▶ _Collected data entries_
◆ ◆ ◆ ◆ ◆ ◆ ◆
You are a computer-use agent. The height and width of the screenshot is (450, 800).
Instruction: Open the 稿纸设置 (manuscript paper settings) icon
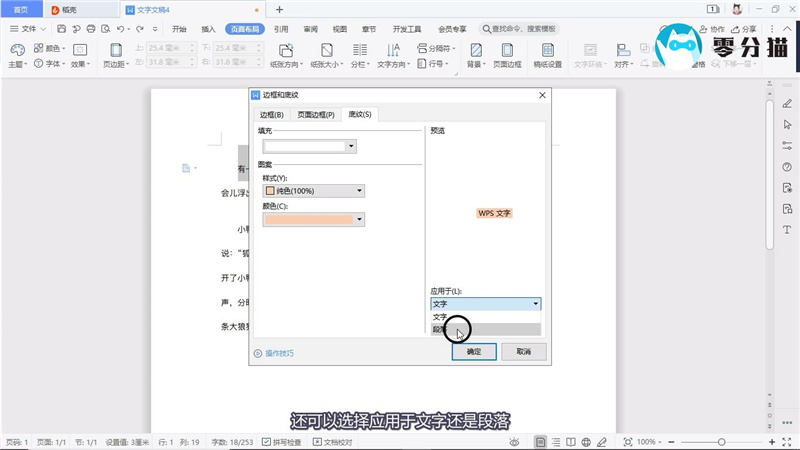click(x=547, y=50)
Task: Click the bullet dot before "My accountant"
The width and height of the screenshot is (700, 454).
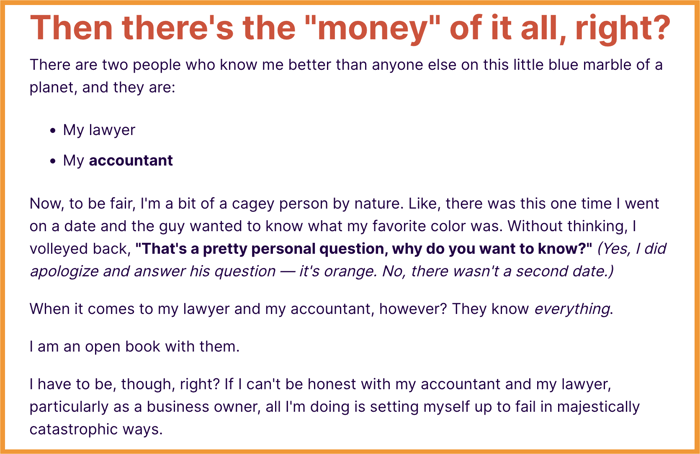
◆ ◆ ◆ ◆ ◆ ◆ ◆
▶ _WHAT TO PRODUCE_
Please reproduce every record exactly, leaving the pictures out.

▶ _FINISHED TASK_
You are a computer-use agent. The height and width of the screenshot is (450, 800).
Instruction: Open the 稿纸设置 (manuscript paper settings) icon
click(x=547, y=50)
Task: Click the bullet dot before "My accountant"
The width and height of the screenshot is (700, 454).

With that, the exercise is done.